Single by 2KBaby

from the album Pregame Rituals
- Released: June 27, 2019
- Length: 1:45
- Label: Masked; Heavy Hitters; Warner;
- Songwriter(s): Christian Todd; Damichael Green; Danny Hajj; Alan Passmore;
- Producer(s): Busta Keys; Hajj; HalfSpun;

2KBaby singles chronology
| "Dirty 30's" (2019) | "Old Streets" (2019) | "Dreaming" (2019) |

Music video
- "Old Streets" on YouTube

= Old Streets =

2019 single by 2KBaby

"Old Streets" is a song by American rapper 2KBaby, released on June 27, 2019. It is his breakout song and the lead single from his debut studio album Pregame Rituals (2020). An official remix of the song featuring American rapper Lil Durk was released on March 27, 2020 and also appears on the album.

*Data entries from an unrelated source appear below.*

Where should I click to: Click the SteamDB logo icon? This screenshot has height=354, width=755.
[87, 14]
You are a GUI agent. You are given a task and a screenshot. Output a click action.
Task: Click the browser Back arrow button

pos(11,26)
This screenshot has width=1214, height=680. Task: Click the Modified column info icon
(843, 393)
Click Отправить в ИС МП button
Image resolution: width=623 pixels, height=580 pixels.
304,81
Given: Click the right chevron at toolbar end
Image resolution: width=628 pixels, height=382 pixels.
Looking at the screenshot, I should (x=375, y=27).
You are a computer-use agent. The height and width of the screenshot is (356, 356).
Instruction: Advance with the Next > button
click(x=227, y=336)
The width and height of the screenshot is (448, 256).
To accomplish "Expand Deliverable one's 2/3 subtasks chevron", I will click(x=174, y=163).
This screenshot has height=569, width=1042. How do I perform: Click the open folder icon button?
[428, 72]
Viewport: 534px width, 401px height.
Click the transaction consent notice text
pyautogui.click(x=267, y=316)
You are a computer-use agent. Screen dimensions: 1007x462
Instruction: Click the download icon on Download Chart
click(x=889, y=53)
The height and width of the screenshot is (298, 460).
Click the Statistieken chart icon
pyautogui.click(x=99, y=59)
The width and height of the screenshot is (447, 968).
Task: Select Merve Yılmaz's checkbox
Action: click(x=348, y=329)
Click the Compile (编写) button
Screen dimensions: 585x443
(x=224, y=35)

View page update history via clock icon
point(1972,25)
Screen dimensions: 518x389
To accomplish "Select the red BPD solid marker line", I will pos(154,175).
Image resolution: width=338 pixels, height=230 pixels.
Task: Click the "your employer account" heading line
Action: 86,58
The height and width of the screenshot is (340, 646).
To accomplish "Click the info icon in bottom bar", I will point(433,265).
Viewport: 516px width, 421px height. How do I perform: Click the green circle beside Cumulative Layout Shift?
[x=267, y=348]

==Background and promotion==
"Old Streets" was produced by 2KBaby's brother Busta Keys and is the first song that he ever produced. It is also one of the first songs in which 2KBaby performs in his melodic style. When Busta Keys played the beat for 2KBaby, the rapper started freestyling on it. They ran outside and shot a short video from a phone of him singing the song a cappella. The clip went viral on social media during the summer of 2019. It eventually caught the attention of music entrepreneur Roger Gengo, who then signed him to his label Masked Records.

==Composition==
The song finds 2KBaby combining rapping and singing, lyrically reflecting on the hardships and obstacles he faced when growing up while still nostalgically remembering his life on his street in the past.

==Certifications==

| Region | Certification | Certified units/sales |
| United States (RIAA) | Platinum | 1,000,000^{‡} |
^{‡} Sales+streaming figures based on certification alone.